--- Data records ---
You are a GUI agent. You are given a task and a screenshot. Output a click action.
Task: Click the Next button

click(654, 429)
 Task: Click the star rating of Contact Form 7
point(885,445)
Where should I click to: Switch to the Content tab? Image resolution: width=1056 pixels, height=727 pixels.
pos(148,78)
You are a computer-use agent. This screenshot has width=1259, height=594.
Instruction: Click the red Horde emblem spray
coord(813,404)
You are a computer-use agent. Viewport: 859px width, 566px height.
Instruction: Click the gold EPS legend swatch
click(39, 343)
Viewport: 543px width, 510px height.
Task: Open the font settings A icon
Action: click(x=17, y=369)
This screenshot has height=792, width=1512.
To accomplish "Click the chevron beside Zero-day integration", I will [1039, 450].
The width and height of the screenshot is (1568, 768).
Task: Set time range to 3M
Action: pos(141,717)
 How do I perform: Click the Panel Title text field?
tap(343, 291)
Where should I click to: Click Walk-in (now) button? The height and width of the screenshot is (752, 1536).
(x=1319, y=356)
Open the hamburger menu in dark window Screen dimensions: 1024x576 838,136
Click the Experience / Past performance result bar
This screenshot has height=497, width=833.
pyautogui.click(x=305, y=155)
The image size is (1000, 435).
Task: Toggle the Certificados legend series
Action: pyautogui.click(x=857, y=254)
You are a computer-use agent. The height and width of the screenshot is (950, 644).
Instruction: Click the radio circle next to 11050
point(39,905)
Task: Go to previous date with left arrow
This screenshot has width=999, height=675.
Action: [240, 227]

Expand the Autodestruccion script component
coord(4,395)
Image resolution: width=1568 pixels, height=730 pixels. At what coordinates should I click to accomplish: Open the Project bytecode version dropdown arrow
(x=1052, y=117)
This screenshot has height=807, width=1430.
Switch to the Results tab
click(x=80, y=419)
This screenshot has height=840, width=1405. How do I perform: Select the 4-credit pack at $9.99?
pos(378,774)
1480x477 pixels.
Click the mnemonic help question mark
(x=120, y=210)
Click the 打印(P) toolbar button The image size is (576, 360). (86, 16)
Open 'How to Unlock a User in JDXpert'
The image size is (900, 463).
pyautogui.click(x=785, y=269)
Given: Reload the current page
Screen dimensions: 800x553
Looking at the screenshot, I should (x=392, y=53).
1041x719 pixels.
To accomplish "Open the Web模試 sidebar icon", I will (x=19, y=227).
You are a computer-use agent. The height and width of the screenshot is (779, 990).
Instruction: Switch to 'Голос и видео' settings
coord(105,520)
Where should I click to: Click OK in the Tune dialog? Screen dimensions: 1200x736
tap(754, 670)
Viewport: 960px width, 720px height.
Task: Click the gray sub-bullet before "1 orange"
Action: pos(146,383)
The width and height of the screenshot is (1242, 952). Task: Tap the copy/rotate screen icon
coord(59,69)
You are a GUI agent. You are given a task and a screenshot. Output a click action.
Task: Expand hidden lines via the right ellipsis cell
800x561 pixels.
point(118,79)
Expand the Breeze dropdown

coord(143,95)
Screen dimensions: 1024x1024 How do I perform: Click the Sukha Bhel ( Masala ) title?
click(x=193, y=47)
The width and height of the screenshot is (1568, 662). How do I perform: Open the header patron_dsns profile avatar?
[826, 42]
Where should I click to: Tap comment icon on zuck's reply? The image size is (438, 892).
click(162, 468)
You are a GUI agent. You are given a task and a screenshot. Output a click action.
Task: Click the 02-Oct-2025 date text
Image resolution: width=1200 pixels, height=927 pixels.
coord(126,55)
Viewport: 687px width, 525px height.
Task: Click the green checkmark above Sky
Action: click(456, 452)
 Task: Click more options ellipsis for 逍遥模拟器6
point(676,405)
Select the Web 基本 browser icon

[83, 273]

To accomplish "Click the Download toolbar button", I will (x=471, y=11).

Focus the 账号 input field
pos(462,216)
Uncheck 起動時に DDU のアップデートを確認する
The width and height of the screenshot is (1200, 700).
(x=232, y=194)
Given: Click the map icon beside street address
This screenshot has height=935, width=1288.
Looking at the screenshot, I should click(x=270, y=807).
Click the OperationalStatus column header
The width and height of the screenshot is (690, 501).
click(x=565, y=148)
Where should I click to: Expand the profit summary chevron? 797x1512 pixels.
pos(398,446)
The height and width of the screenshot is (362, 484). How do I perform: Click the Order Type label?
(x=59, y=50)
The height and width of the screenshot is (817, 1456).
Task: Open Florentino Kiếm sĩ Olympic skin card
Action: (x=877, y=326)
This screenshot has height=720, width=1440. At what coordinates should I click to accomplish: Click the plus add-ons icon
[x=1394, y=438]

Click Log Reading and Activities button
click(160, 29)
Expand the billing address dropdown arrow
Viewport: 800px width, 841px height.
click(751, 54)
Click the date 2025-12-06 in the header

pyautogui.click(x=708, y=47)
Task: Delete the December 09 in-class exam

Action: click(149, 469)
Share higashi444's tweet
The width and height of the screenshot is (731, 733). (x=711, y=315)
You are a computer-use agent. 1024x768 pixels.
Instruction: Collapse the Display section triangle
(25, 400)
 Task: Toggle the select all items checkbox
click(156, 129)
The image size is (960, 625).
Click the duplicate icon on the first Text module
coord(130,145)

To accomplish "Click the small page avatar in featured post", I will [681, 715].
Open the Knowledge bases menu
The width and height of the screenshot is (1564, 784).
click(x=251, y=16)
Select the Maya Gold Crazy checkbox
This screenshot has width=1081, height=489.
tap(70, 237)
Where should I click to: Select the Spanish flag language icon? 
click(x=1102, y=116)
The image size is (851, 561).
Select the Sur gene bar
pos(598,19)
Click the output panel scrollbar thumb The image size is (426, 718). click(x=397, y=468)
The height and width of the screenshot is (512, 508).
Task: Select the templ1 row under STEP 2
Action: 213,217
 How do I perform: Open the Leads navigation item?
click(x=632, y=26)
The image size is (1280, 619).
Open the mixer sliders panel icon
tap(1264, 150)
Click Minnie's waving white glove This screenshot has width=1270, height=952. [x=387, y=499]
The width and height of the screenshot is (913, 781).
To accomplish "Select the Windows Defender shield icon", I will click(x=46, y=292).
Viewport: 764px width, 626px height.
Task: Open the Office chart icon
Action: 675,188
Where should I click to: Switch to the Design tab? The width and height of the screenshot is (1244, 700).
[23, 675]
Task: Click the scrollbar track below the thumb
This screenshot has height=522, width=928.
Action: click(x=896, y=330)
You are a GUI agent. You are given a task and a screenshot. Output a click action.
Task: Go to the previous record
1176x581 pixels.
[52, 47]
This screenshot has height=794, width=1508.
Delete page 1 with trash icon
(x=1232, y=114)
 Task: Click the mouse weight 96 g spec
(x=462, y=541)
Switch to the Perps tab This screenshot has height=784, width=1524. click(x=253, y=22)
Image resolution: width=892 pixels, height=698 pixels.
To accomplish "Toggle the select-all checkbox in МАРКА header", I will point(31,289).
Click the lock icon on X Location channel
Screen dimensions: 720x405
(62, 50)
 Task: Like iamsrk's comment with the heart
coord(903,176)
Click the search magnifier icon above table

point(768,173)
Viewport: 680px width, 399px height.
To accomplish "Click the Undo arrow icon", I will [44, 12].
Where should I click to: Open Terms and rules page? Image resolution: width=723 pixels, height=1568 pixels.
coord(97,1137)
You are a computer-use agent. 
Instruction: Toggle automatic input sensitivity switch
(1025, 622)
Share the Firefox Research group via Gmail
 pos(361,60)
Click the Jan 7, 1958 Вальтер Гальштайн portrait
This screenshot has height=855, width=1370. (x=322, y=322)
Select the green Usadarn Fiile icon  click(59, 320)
---
Directions>
The entries above, copied exactly, form the whole answer.

Problem solution>
You are a GUI agent. You are given a task and a screenshot. Output a click action.
Task: Click the Next button

click(654, 429)
 Task: Click the star rating of Contact Form 7
point(885,445)
Where should I click to: Switch to the Content tab? Image resolution: width=1056 pixels, height=727 pixels.
pos(148,78)
You are a computer-use agent. This screenshot has width=1259, height=594.
Instruction: Click the red Horde emblem spray
coord(813,404)
You are a computer-use agent. Viewport: 859px width, 566px height.
Instruction: Click the gold EPS legend swatch
click(39, 343)
Viewport: 543px width, 510px height.
Task: Open the font settings A icon
Action: click(x=17, y=369)
This screenshot has height=792, width=1512.
To accomplish "Click the chevron beside Zero-day integration", I will [1039, 450].
The width and height of the screenshot is (1568, 768).
Task: Set time range to 3M
Action: pos(141,717)
 How do I perform: Click the Panel Title text field?
tap(343, 291)
Where should I click to: Click Walk-in (now) button? The height and width of the screenshot is (752, 1536).
(x=1319, y=356)
Open the hamburger menu in dark window Screen dimensions: 1024x576 838,136
Click the Experience / Past performance result bar
This screenshot has height=497, width=833.
pyautogui.click(x=305, y=155)
The image size is (1000, 435).
Task: Toggle the Certificados legend series
Action: pyautogui.click(x=857, y=254)
You are a computer-use agent. The height and width of the screenshot is (950, 644).
Instruction: Click the radio circle next to 11050
point(39,905)
Task: Go to previous date with left arrow
This screenshot has width=999, height=675.
Action: [240, 227]

Expand the Autodestruccion script component
coord(4,395)
Image resolution: width=1568 pixels, height=730 pixels. At what coordinates should I click to accomplish: Open the Project bytecode version dropdown arrow
(x=1052, y=117)
This screenshot has height=807, width=1430.
Switch to the Results tab
click(x=80, y=419)
This screenshot has height=840, width=1405. How do I perform: Select the 4-credit pack at $9.99?
pos(378,774)
1480x477 pixels.
Click the mnemonic help question mark
(x=120, y=210)
Click the 打印(P) toolbar button The image size is (576, 360). (86, 16)
Open 'How to Unlock a User in JDXpert'
The image size is (900, 463).
pyautogui.click(x=785, y=269)
Given: Reload the current page
Screen dimensions: 800x553
Looking at the screenshot, I should (x=392, y=53).
1041x719 pixels.
To accomplish "Open the Web模試 sidebar icon", I will (x=19, y=227).
You are a computer-use agent. The height and width of the screenshot is (779, 990).
Instruction: Switch to 'Голос и видео' settings
coord(105,520)
Where should I click to: Click OK in the Tune dialog? Screen dimensions: 1200x736
tap(754, 670)
Viewport: 960px width, 720px height.
Task: Click the gray sub-bullet before "1 orange"
Action: pos(146,383)
The width and height of the screenshot is (1242, 952). Task: Tap the copy/rotate screen icon
coord(59,69)
You are a GUI agent. You are given a task and a screenshot. Output a click action.
Task: Expand hidden lines via the right ellipsis cell
800x561 pixels.
point(118,79)
Expand the Breeze dropdown

coord(143,95)
Screen dimensions: 1024x1024 How do I perform: Click the Sukha Bhel ( Masala ) title?
click(x=193, y=47)
The width and height of the screenshot is (1568, 662). How do I perform: Open the header patron_dsns profile avatar?
[826, 42]
Where should I click to: Tap comment icon on zuck's reply? The image size is (438, 892).
click(162, 468)
You are a GUI agent. You are given a task and a screenshot. Output a click action.
Task: Click the 02-Oct-2025 date text
Image resolution: width=1200 pixels, height=927 pixels.
coord(126,55)
Viewport: 687px width, 525px height.
Task: Click the green checkmark above Sky
Action: click(456, 452)
 Task: Click more options ellipsis for 逍遥模拟器6
point(676,405)
Select the Web 基本 browser icon

[83, 273]

To accomplish "Click the Download toolbar button", I will (x=471, y=11).

Focus the 账号 input field
pos(462,216)
Uncheck 起動時に DDU のアップデートを確認する
The width and height of the screenshot is (1200, 700).
(x=232, y=194)
Given: Click the map icon beside street address
This screenshot has height=935, width=1288.
Looking at the screenshot, I should click(x=270, y=807).
Click the OperationalStatus column header
The width and height of the screenshot is (690, 501).
click(x=565, y=148)
Where should I click to: Expand the profit summary chevron? 797x1512 pixels.
pos(398,446)
The height and width of the screenshot is (362, 484). How do I perform: Click the Order Type label?
(x=59, y=50)
The height and width of the screenshot is (817, 1456).
Task: Open Florentino Kiếm sĩ Olympic skin card
Action: (x=877, y=326)
This screenshot has height=720, width=1440. At what coordinates should I click to accomplish: Click the plus add-ons icon
[x=1394, y=438]

Click Log Reading and Activities button
click(160, 29)
Expand the billing address dropdown arrow
Viewport: 800px width, 841px height.
click(751, 54)
Click the date 2025-12-06 in the header

pyautogui.click(x=708, y=47)
Task: Delete the December 09 in-class exam

Action: click(149, 469)
Share higashi444's tweet
The width and height of the screenshot is (731, 733). (x=711, y=315)
You are a computer-use agent. 1024x768 pixels.
Instruction: Collapse the Display section triangle
(25, 400)
 Task: Toggle the select all items checkbox
click(156, 129)
The image size is (960, 625).
Click the duplicate icon on the first Text module
coord(130,145)

To accomplish "Click the small page avatar in featured post", I will [681, 715].
Open the Knowledge bases menu
The width and height of the screenshot is (1564, 784).
click(x=251, y=16)
Select the Maya Gold Crazy checkbox
This screenshot has width=1081, height=489.
tap(70, 237)
Where should I click to: Select the Spanish flag language icon? 
click(x=1102, y=116)
The image size is (851, 561).
Select the Sur gene bar
pos(598,19)
Click the output panel scrollbar thumb The image size is (426, 718). click(x=397, y=468)
The height and width of the screenshot is (512, 508).
Task: Select the templ1 row under STEP 2
Action: 213,217
 How do I perform: Open the Leads navigation item?
click(x=632, y=26)
The image size is (1280, 619).
Open the mixer sliders panel icon
tap(1264, 150)
Click Minnie's waving white glove This screenshot has width=1270, height=952. [x=387, y=499]
The width and height of the screenshot is (913, 781).
To accomplish "Select the Windows Defender shield icon", I will click(x=46, y=292).
Viewport: 764px width, 626px height.
Task: Open the Office chart icon
Action: 675,188
Where should I click to: Switch to the Design tab? The width and height of the screenshot is (1244, 700).
[23, 675]
Task: Click the scrollbar track below the thumb
This screenshot has height=522, width=928.
Action: click(x=896, y=330)
You are a GUI agent. You are given a task and a screenshot. Output a click action.
Task: Go to the previous record
1176x581 pixels.
[52, 47]
This screenshot has height=794, width=1508.
Delete page 1 with trash icon
(x=1232, y=114)
 Task: Click the mouse weight 96 g spec
(x=462, y=541)
Switch to the Perps tab This screenshot has height=784, width=1524. click(x=253, y=22)
Image resolution: width=892 pixels, height=698 pixels.
To accomplish "Toggle the select-all checkbox in МАРКА header", I will point(31,289).
Click the lock icon on X Location channel
Screen dimensions: 720x405
(62, 50)
 Task: Like iamsrk's comment with the heart
coord(903,176)
Click the search magnifier icon above table

point(768,173)
Viewport: 680px width, 399px height.
To accomplish "Click the Undo arrow icon", I will [44, 12].
Where should I click to: Open Terms and rules page? Image resolution: width=723 pixels, height=1568 pixels.
coord(97,1137)
You are a computer-use agent. 
Instruction: Toggle automatic input sensitivity switch
(1025, 622)
Share the Firefox Research group via Gmail
 pos(361,60)
Click the Jan 7, 1958 Вальтер Гальштайн portrait
This screenshot has height=855, width=1370. (x=322, y=322)
Select the green Usadarn Fiile icon  click(59, 320)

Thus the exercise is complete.